Герцог вскочил, чуть не снеся со стены кабанью голову, и навалился животом на стол, дыша Руалу в лицо:
— Это ужасная тайна, гадальщик! Я запер жену… Ей прислуживает глухонемая старуха… Но жена ненавидит меня, гадальщик! Она издевается надо мной, когда я… я собираюсь… Хочу… Я пытаюсь… Проклятье!
И в порыве чувств вельможа заметался по кабинету. Руал наблюдал за ним, почёсывая переносицу.
Обессилев, герцог снова рухнул в кресло, являя собой воплощённое отчаяние. Кабан над его головой потерял значительную часть своей свирепости и, по-видимому, впал в уныние.
— Итак, я явился вовремя, — веско сказал Руал, выдержав паузу.
Герцог, угнетённый позором, поднял на него мутные глаза:
— Проси, что хочешь, ты, ведун… Любые деньги… Если уж карты рассказали тебе о моём горе, то уж наверно они знают, как ему помочь!
— Карты знают, — тонко улыбнулся Ильмарранен.

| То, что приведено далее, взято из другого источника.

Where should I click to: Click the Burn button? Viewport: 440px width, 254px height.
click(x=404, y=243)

Сейчас этот опасный самодур был в его власти — ненадолго, но зато крепко и полностью.
— Картам ведомо многое, — Руал встал, не собираясь попусту тратить отпущенное ему время. — О плате договоримся вперёд.
Герцог закивал, а Ильмарранен быстро взглянул на туалетный столик, вдруг испугавшись, что ящерица была всего лишь наваждением. Но нет — на него так же внимательно смотрели изумрудные глаза.

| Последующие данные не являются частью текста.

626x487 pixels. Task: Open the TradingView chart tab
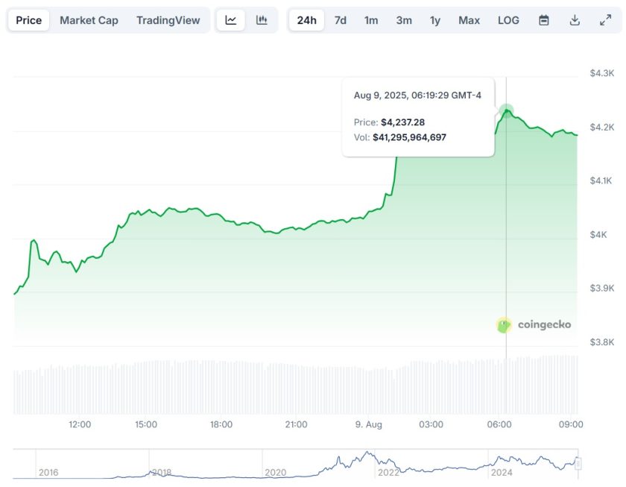pyautogui.click(x=168, y=20)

Он хотел провести пальцем по её изящно изогнутой спинке — но не посмел. Высвободил её осторожно из беспорядочной толпы дурно пахнущих флаконов, посадил себе на ладонь… Она уселась просто и удобно.
— Вот моя плата, — сказал Руал.
Вельможа крякнул.
…Утром следующего дня замок лихорадило.
Лакеи и прачки, конюхи и кучер, повара с поварятами и дворецкий во главе дюжины горничных метались, забросив дневные дела, подобно муравьям из разорённого муравейника.
Знахарь, прибывший невесть откуда и таинственным образом завоевавший доверие герцога, был в центре этой суеты и отдавал распоряжения, от которых бросало в пот даже видавшую виды матрону-интендантшу.
— Крыс понадобится дюжина или две… — серьёзно и сосредоточенно объяснял знахарь. — Мизинец на правой крысиной лапке обладает силой, о которой известно не всем, о, не всем!
Руал победоносно оглядел собравшуюся челядь и продолжал:
— Далее — яйцо кукушки. Ищите, бездельники, это приказ господина герцога! — прикрикнул он, заметив некоторое замешательство. — Ошейник лучшей собаки… — он загибал пальцы один за другим, — ржавчина с колодезного ворота…
Люди шептались, пожимали плечами — они не подозревали, по-видимому, о несчастье своего господина и не могли даже предположить, что задумал самозваный знахарь.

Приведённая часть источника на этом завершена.